En Charente-Maritime, la filière ostréicole très impactée par la fermeture des restaurants

L’huître fait partie des indémodables de la table pour le repas de Noël. Mais malgré ce statut, ses producteurs connaissent des difficultés en raison du reconfinement et de la fermeture des restaurants. Dans cet atelier de Charente-Maritime, on s’active, mais un peu moins que les années précédentes. "Normalement à l’époque actuelle, elles sont huit à travailler et trier. Là pour l’instant, elles ne sont que quatre et on ne sait pas où on va, ce que ça va donner. Les restaurants ne vont visiblement pas rouvrir pour les fêtes, donc ça va nous faire beaucoup de volumes de vente en moins", s’inquiète Mathieu Mureau, ostréiculteur.
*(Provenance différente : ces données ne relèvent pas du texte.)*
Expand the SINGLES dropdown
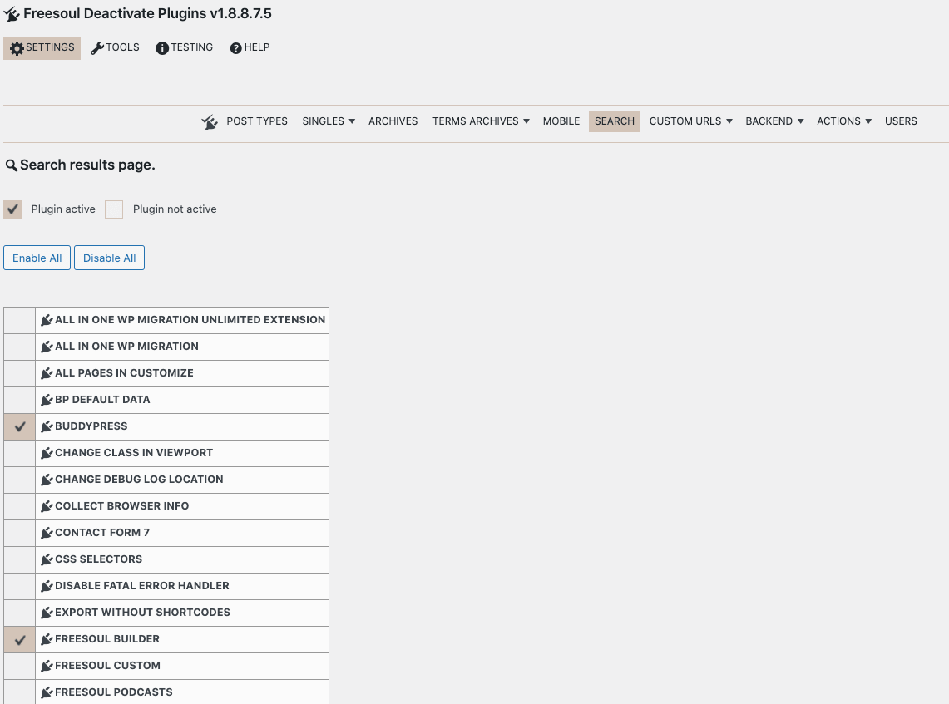Image resolution: width=949 pixels, height=704 pixels. (x=328, y=121)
Les ventes directes comme solution Les restaurants représentent 25% des commandes pour son entreprise familiale. Alors la perspective d’une réouverture plutôt en janvier n’est pas une bonne nouvelle. Pour écouler les stocks, il va falloir compter sur la grande distribution mais aussi sur la vente directe : "La vente directe faite par les ostréiculteurs fonctionne plutôt très bien sur les marchés français, estime Laurent Chiron, du groupement qualité Huîtres Marennes Oléron. On voit une progression des ventes, c’est plutôt bien. Ça peut être un moyen d’écouler un peu plus de production pour certains". En Charente-Maritime, la filière représente 4 500 emplois directs.